La macula è quella porzione specializzata di retina posteriore che contiene la xantofilla, pigmento giallastro da cui deriva il nome di macula lutea (dal latino luteus = giallo). Essa è posta centralmente ed è il punto in cui, in condizioni fisiologiche, arrivano le immagini visive prima di essere elaborate dal cervello.

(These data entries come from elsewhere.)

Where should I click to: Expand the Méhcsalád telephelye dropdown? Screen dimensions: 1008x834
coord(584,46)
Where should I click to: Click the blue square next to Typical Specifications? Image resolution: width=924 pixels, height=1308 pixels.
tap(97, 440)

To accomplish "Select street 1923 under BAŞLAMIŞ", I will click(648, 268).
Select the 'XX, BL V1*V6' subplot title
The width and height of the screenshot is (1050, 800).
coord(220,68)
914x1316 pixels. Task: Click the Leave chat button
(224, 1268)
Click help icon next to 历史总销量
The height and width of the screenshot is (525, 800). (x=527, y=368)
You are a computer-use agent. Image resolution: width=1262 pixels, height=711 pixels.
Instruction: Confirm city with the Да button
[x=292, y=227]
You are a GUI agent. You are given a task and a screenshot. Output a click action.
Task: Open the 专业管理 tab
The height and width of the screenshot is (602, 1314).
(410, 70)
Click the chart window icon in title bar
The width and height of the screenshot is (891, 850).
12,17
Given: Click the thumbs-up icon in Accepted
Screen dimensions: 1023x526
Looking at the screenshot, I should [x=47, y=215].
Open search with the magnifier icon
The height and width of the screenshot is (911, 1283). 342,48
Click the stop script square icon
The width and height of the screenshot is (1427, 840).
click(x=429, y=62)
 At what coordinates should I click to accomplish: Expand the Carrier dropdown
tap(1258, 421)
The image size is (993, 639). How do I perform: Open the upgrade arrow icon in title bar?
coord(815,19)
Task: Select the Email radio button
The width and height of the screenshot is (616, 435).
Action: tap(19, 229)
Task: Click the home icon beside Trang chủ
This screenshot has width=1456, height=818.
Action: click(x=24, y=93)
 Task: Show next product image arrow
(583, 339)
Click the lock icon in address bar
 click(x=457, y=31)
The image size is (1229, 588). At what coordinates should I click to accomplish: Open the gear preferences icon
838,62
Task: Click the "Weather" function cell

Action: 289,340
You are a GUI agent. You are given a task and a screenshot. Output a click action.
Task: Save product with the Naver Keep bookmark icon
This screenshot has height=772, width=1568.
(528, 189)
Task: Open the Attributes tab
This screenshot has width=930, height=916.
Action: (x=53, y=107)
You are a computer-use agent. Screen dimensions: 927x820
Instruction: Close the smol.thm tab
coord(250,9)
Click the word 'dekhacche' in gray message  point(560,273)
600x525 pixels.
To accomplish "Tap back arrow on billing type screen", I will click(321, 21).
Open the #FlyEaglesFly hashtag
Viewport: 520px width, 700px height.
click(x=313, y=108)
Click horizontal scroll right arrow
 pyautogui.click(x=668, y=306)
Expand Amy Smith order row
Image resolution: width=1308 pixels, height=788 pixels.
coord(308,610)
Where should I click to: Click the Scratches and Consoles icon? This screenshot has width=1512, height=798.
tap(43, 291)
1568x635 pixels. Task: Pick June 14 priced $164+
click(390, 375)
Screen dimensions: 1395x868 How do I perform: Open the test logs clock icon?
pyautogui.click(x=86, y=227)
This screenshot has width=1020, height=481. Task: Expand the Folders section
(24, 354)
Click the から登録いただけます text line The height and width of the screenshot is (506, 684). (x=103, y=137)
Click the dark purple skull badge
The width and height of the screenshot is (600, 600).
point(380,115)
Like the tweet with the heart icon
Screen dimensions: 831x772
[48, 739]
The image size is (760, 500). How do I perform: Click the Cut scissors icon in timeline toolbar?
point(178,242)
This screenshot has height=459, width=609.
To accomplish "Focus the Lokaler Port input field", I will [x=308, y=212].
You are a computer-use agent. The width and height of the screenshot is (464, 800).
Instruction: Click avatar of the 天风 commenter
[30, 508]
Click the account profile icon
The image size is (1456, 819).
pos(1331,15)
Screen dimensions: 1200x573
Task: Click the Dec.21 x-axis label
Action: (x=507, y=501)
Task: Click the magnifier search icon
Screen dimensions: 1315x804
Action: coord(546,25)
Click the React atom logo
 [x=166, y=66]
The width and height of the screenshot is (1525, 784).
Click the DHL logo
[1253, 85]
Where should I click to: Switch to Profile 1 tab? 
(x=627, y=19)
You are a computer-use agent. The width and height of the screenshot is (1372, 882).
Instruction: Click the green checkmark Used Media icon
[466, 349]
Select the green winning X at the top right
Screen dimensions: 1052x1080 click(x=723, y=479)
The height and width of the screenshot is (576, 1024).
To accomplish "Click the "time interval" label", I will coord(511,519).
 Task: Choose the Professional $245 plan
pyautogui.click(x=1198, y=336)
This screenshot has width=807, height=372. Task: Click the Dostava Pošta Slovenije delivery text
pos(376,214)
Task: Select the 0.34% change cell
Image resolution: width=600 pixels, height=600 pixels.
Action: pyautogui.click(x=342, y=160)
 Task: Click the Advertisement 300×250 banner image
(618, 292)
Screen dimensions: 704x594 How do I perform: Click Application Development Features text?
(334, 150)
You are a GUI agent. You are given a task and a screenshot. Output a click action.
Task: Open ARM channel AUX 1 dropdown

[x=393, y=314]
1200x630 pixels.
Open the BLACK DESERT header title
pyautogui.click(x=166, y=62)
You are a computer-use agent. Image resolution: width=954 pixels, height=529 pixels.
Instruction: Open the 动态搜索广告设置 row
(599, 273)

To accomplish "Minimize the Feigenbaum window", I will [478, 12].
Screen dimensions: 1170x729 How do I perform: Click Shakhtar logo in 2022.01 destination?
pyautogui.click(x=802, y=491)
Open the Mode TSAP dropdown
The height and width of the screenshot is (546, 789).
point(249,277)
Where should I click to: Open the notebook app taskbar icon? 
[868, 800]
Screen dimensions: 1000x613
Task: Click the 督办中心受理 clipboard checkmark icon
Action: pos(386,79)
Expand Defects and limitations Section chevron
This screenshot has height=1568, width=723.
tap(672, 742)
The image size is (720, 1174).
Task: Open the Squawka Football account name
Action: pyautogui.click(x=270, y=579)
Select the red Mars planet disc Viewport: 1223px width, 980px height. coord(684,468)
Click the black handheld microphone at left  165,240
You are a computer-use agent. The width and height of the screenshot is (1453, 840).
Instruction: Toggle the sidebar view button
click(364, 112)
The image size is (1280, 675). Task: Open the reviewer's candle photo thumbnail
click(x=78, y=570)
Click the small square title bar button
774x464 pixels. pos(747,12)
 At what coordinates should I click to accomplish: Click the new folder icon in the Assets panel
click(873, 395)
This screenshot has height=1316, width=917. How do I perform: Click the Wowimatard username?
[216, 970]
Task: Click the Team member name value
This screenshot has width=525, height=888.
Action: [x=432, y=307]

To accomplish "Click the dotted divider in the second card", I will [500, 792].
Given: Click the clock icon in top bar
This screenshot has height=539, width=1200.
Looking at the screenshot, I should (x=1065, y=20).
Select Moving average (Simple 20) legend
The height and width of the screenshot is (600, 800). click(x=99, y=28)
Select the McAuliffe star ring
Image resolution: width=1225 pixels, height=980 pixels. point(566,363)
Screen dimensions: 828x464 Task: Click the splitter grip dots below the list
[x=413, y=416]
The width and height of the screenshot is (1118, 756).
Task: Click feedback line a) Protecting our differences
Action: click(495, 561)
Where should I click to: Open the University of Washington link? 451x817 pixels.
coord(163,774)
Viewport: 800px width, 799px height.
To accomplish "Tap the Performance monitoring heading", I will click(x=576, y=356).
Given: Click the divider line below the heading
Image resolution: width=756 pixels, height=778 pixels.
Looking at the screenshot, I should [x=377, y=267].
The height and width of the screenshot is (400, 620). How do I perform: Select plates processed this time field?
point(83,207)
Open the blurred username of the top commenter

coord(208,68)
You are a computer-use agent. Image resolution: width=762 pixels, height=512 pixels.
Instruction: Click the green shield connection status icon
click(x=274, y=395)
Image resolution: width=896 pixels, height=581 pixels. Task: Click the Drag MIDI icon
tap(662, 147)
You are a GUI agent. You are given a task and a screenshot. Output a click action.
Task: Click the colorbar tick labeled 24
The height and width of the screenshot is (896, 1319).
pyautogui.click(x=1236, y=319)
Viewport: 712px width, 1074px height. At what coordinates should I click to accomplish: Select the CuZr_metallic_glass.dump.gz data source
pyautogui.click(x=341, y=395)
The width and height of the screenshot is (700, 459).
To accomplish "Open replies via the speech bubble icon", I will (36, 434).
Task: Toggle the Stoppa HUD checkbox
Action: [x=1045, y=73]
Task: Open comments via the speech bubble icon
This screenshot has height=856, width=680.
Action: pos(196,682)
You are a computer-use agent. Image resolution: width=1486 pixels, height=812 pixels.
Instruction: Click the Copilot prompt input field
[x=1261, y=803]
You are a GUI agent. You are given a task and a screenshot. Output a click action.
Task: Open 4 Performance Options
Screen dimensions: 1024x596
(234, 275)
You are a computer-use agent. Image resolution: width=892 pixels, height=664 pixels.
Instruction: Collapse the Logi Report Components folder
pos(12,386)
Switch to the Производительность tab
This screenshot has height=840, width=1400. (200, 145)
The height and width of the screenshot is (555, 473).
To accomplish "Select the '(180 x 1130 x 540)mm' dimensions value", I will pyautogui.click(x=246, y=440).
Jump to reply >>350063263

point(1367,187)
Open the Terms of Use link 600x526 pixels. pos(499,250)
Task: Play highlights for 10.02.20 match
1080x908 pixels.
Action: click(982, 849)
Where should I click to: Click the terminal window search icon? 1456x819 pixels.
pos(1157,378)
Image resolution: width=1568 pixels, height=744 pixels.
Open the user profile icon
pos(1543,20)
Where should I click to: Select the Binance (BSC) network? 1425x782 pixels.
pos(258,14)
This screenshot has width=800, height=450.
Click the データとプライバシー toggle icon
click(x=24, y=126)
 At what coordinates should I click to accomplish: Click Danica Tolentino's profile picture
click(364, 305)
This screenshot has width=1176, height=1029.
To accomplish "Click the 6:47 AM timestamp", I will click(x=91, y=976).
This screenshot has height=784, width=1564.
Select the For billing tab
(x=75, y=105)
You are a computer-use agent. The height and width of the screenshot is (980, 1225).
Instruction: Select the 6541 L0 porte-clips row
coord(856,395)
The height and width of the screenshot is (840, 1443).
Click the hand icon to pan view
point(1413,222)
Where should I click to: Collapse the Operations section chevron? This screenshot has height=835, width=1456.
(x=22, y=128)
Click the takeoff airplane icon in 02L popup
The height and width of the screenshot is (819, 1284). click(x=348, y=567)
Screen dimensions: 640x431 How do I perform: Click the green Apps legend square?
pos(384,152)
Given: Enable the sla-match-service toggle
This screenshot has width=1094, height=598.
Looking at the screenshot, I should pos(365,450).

Con il termine di maculopatia si suole indicare una qualsiasi affezione di tipo patologico riguardante tale area. Ne esistono vari tipi, degenerazione maculare “secca”/”umida”, edema maculare, corioretinopatia sierosa centrale, distrofie maculari, foro maculare, maculopatia miopica, di Best, di Stargardt, ecc., e sottotipi, ed ognuna ha prognosi e terapia differente a seconda del caso. Il principale sintomo di un paziente affetto da maculopatia è la distorsione dell’immagine (metamorfopsia) nella visione per vicino (vedi Test di Amsler). Inoltre possono essere presenti una difficoltà nella lettura, una riduzione della capacità nella discriminazione della luminosità (sensibilità al contrasto) e dei colori (discromatopsia). Le patologie maculari, oltre che per tipo, si differenziano per epoca/modalità d’insorgenza, e per stadio; a seconda del genere e del quadro clinico completo si potrà consigliare al paziente l’adeguato trattamento.